Researchers have discovered a vulnerability inside Clubhouse, an audio-only social media platform that has recently surged in popularity, which can make it possible for China to gain access to user data.
The Stanford Internet Observatory (SIO) in the United States investigated the data protection practices of the Clubhouse social network and identified a potential risk to mainland Chinese users. Experts suspect that the Chinese authorities can use this vulnerability to gain access to user data.
Clubhouse is an app released in April 2020. It is currently only available for iOS users. Clubhouse is an audio social network: users can participate in chat rooms and listen to what is being discussed in other chats, but one can only join Clubhouse by invitation.
As of January 2021, Clubhouse had over two million active users. Users began to actively pay attention to the new app after Elon Musk joined it to participate in one of the chat rooms to talk about his Neuralink startup.
Since the content of Clubhouse audio conversations is not stored anywhere, it became the go-to app for uncensored conversations on sensitive topics banned on other platforms in some countries. It got to the point that Clubhouse was banned in China altogether due to talks about Taiwan and Hong Kong.

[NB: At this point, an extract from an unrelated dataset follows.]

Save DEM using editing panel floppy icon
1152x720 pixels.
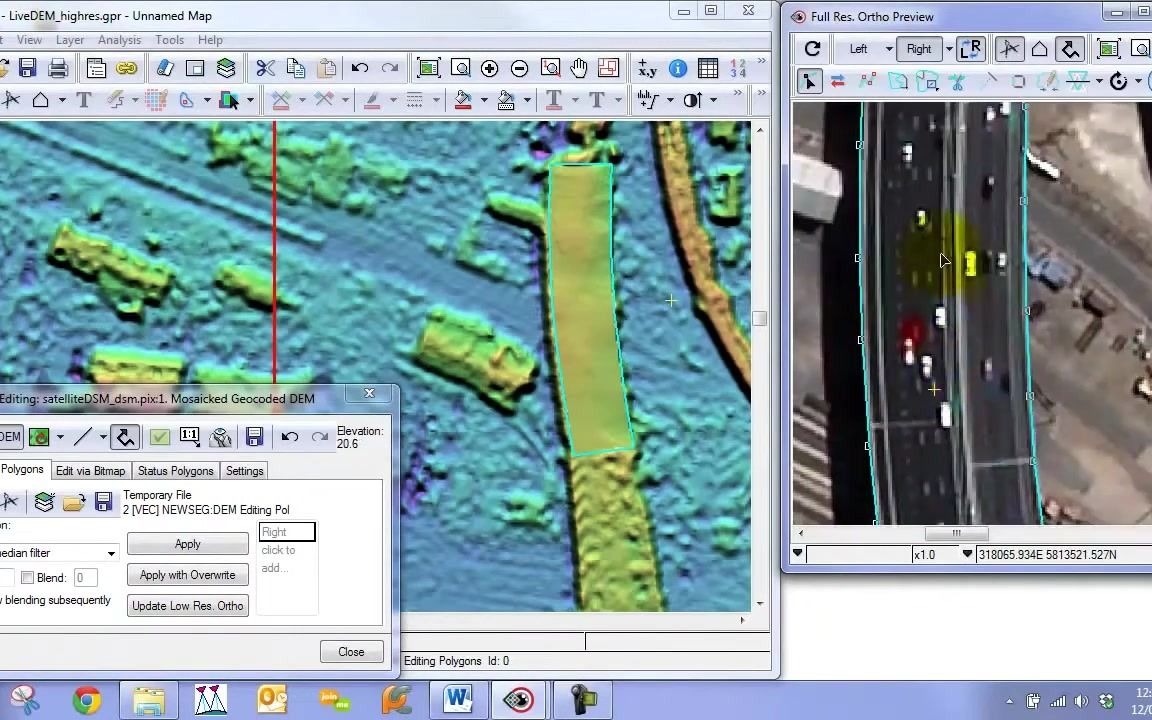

The SIO says that a Shanghai-based startup Agora Inc. provides the back-end infrastructure for Clubhouse. At the same time, user and chat IDs are transmitted in the form of plaintext via the Internet, which simplifies their interception by intruders:
"Any observer of internet traffic could easily match IDs on shared chatrooms to see who is talking to whom. For mainland Chinese users, this is troubling," the SIO says.
Most likely, Agora has access to users' raw audio files, the researchers said. In case servers are stored in China, this poses the potential danger of giving Chinese authorities access to data. According to the country's cybersecurity laws, the company will be obliged to help the government detect audio messages that threaten national security.
But Agora has assured the SIO that user audio and metadata are only used to "monitor network quality and bill its customers," and therefore do not contain any user information useful to Beijing. The company also said the audio is stored in the US, making it unlikely that the Chinese government will be able to access it.
Meanwhile, Clubhouse has promised to add "additional encryption" and improve security within 72 hours to prevent pings and users' audio from being sent to Chinese servers. Besides, Clubhouse will also hire an external security firm to validate and review the updates.